[Records drawn from a dataset]

Start of Block

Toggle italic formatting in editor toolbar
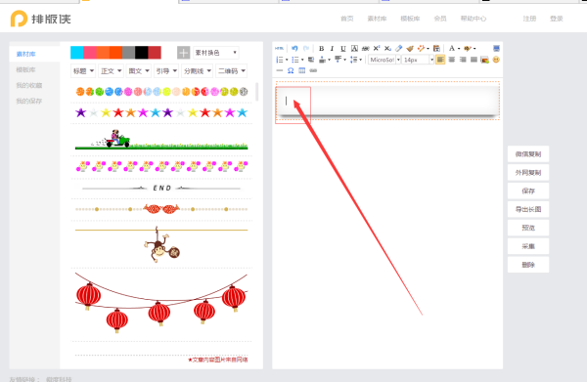The height and width of the screenshot is (382, 587). click(332, 49)
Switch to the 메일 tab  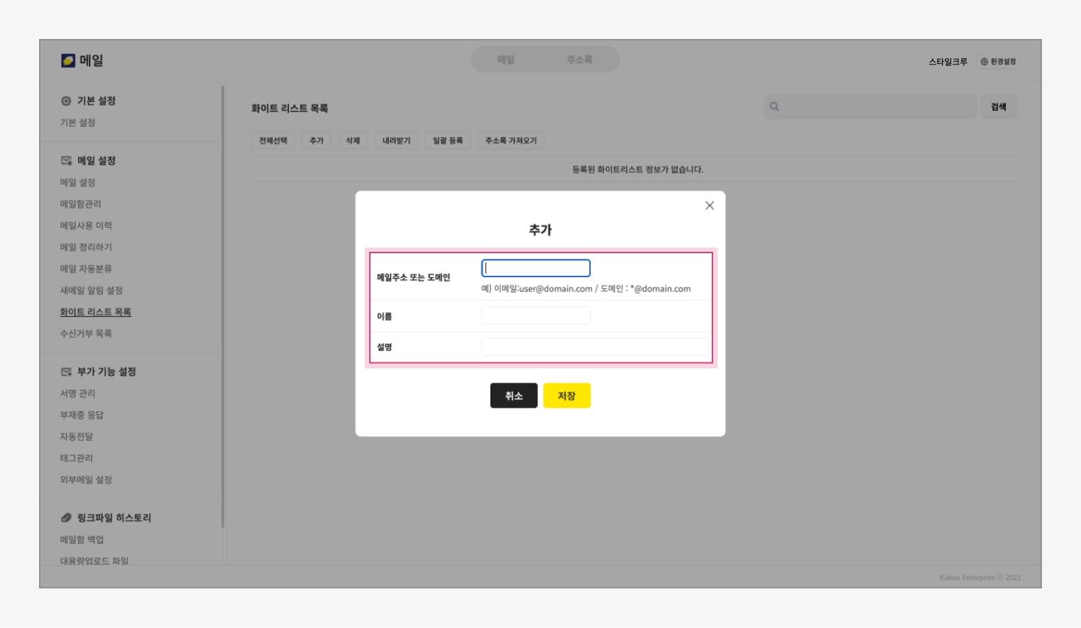(506, 60)
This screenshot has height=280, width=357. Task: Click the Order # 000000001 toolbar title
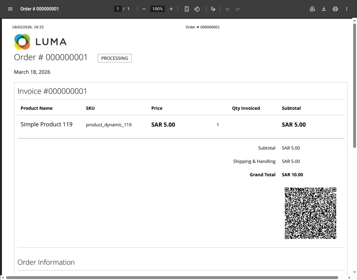coord(40,9)
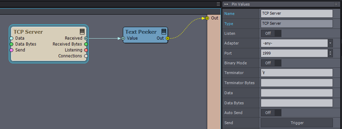The height and width of the screenshot is (129, 342).
Task: Click the Terminator input field
Action: 297,73

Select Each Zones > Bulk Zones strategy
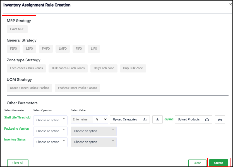[27, 68]
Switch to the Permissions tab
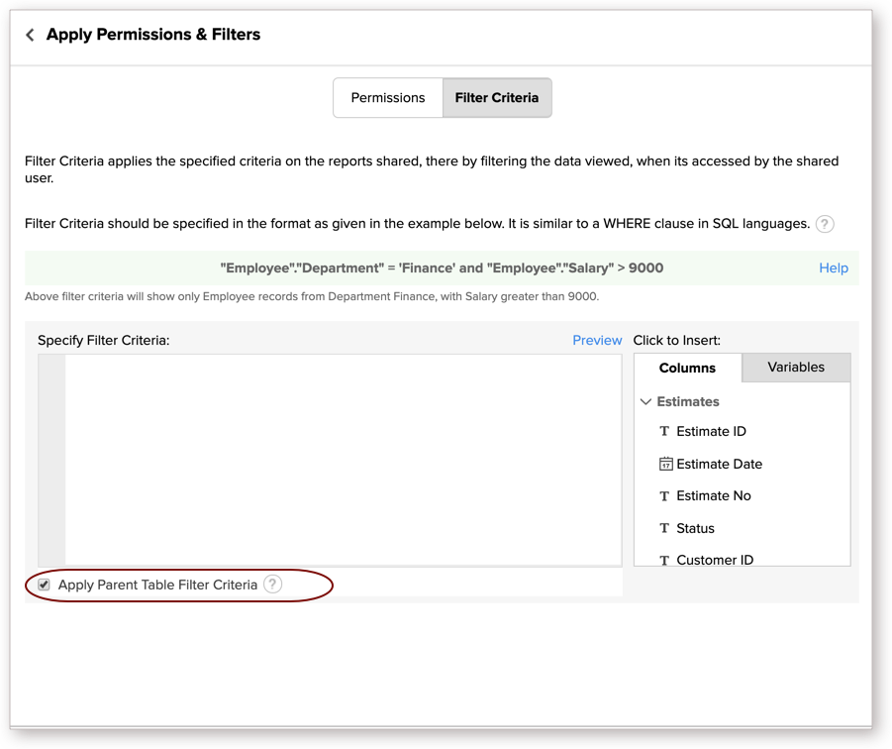The image size is (892, 749). [387, 98]
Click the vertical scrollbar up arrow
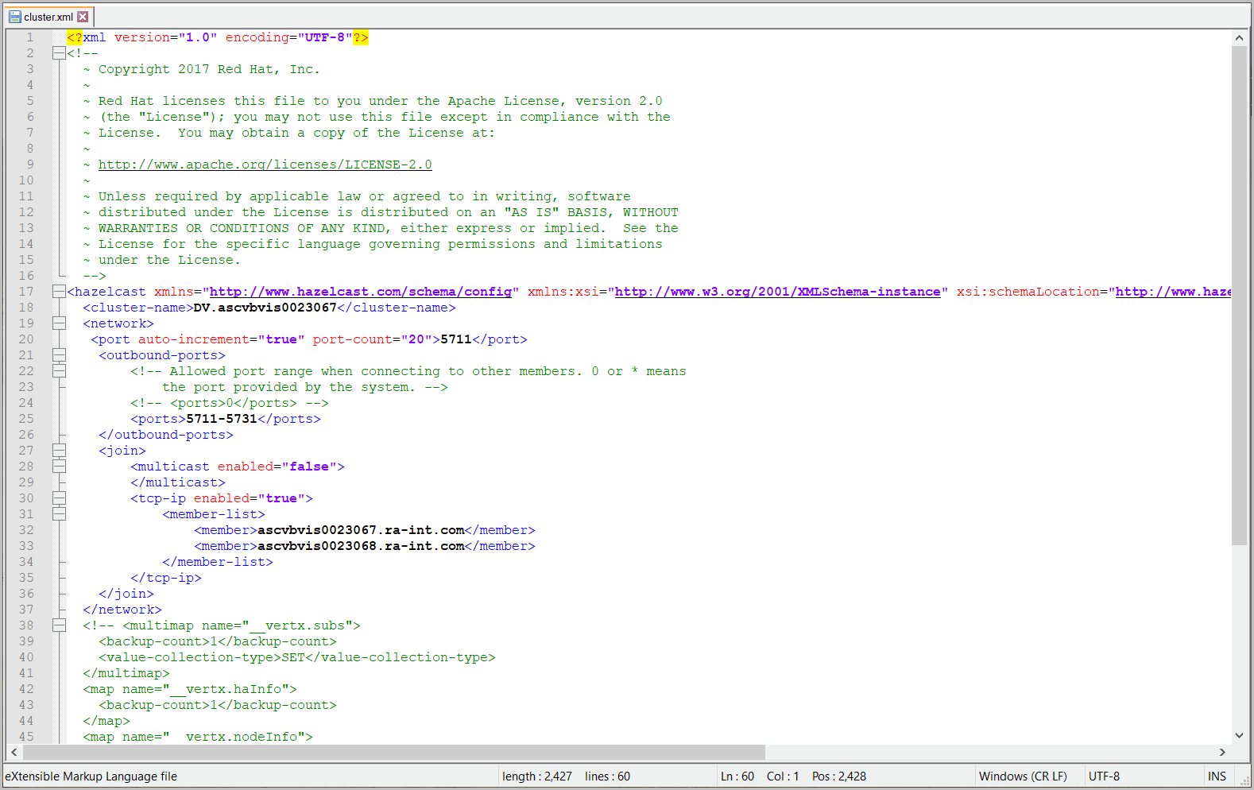The image size is (1254, 790). pos(1239,38)
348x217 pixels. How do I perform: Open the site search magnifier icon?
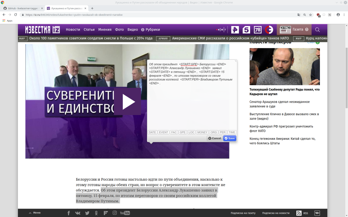click(317, 30)
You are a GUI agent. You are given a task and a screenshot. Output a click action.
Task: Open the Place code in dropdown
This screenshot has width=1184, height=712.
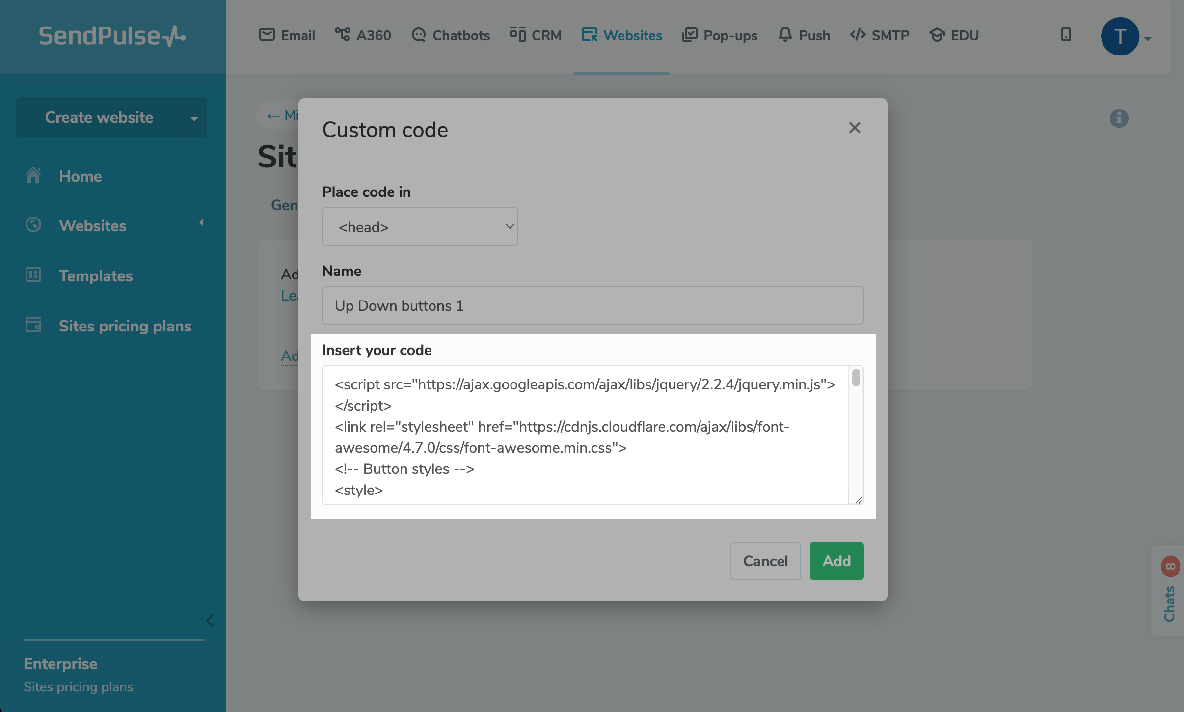tap(420, 227)
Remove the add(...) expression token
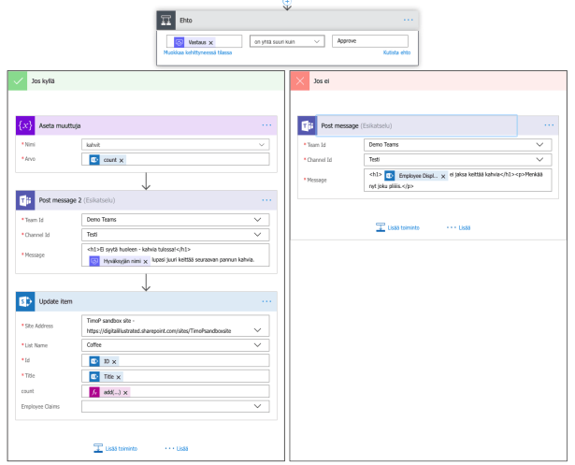This screenshot has width=575, height=465. [x=125, y=392]
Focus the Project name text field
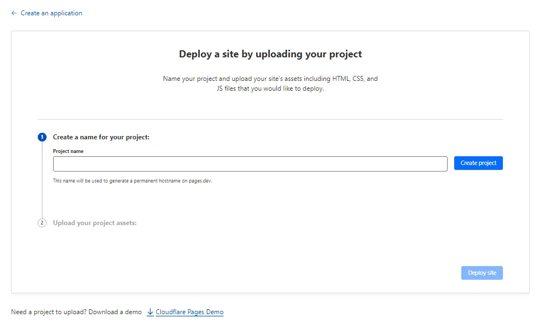 (250, 163)
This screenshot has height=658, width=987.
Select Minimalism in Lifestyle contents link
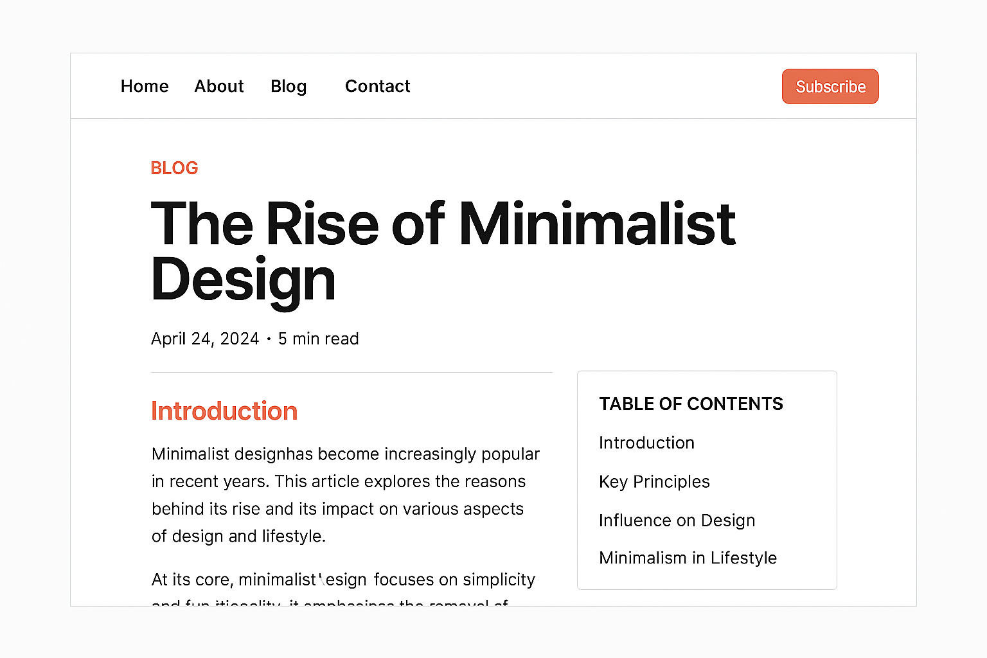click(688, 558)
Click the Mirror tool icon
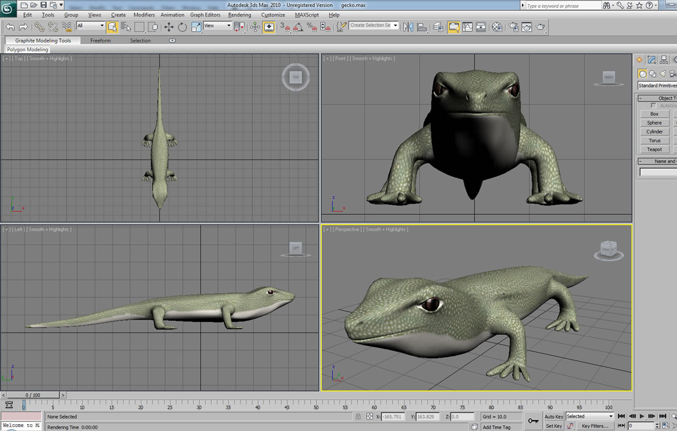Image resolution: width=677 pixels, height=431 pixels. [x=408, y=27]
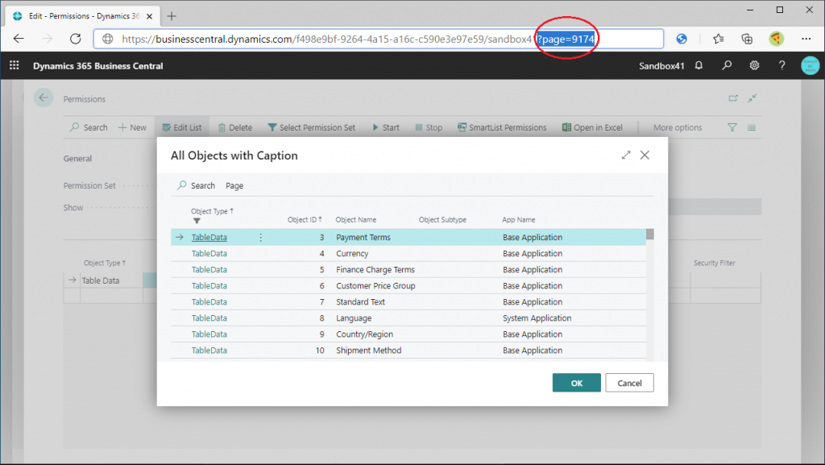
Task: Confirm selection with the OK button
Action: [x=576, y=384]

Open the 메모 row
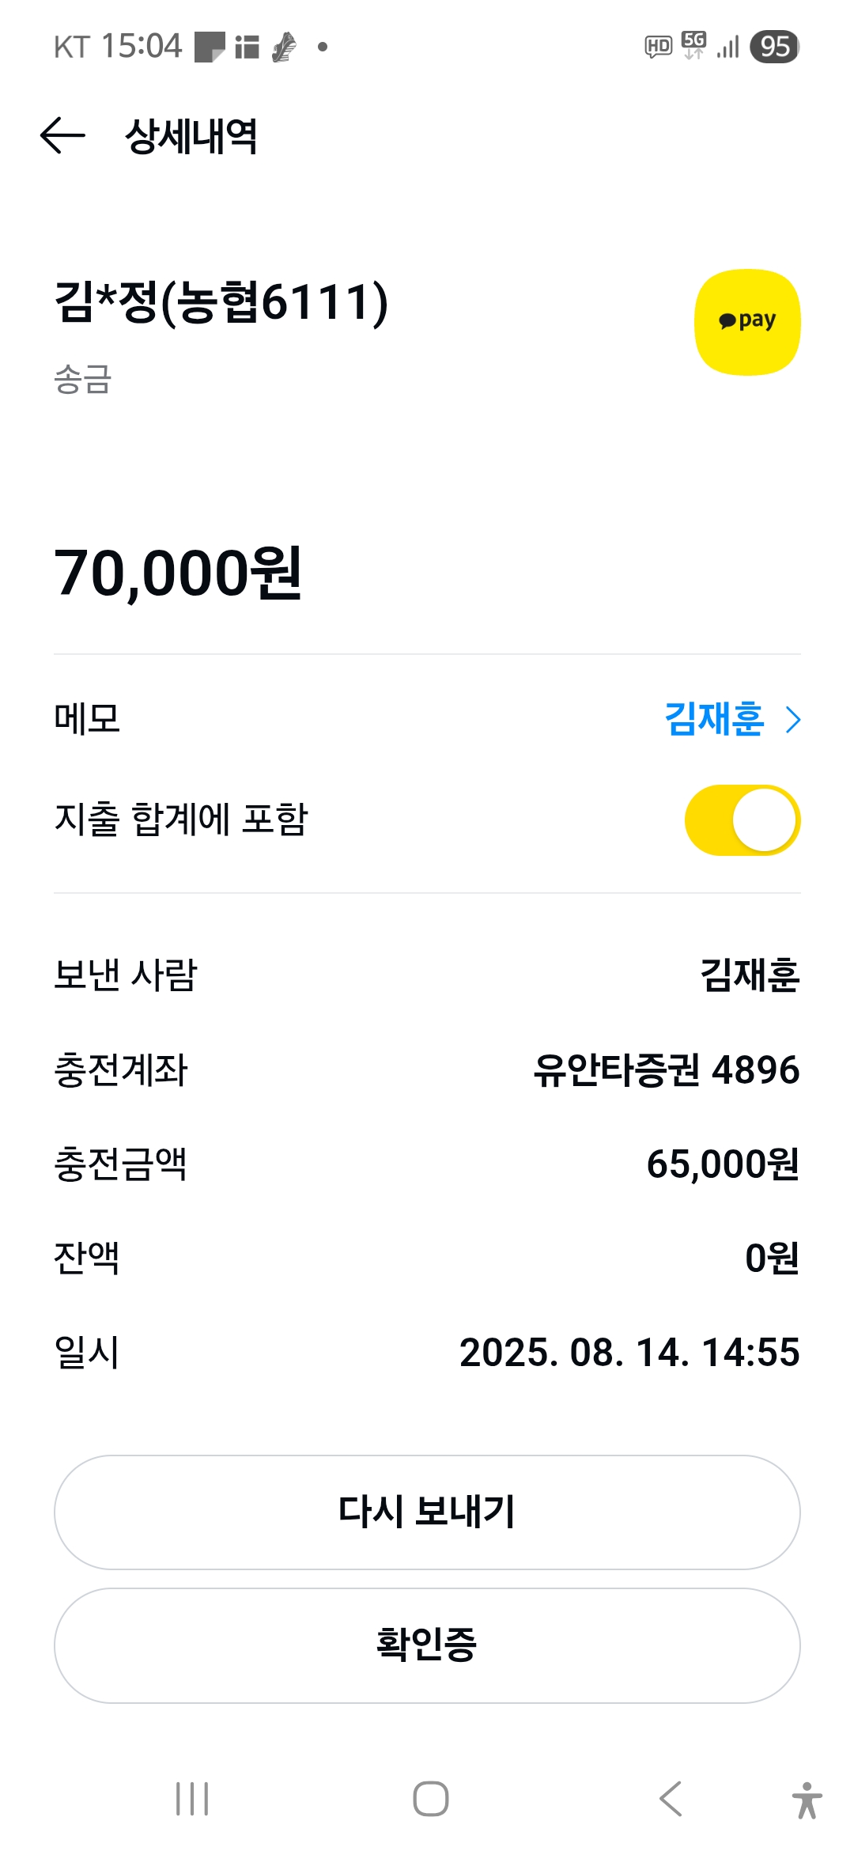427,719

End of Block

--- Prompt ---
Set down exactly, from the line that contains "Click the vertical scrollbar up arrow" through the last line of the data, each line as it stands, and leave the pictures out.

--- Task solution ---
Click the vertical scrollbar up arrow
The image size is (1254, 790). pos(1239,38)
348x217 pixels. How do I perform: Open the site search magnifier icon?
click(317, 30)
You are a GUI agent. You are given a task and a screenshot. Output a click action.
Task: Open the Place code in dropdown
This screenshot has width=1184, height=712.
tap(420, 227)
Remove the add(...) expression token
This screenshot has width=575, height=465. [x=125, y=392]
Focus the Project name text field
 (250, 163)
This screenshot has height=658, width=987.
Select Minimalism in Lifestyle contents link
click(688, 558)
Click the Mirror tool icon
Image resolution: width=677 pixels, height=431 pixels. [x=408, y=27]
Task: Confirm selection with the OK button
Action: [x=576, y=384]

Open the 메모 row
427,719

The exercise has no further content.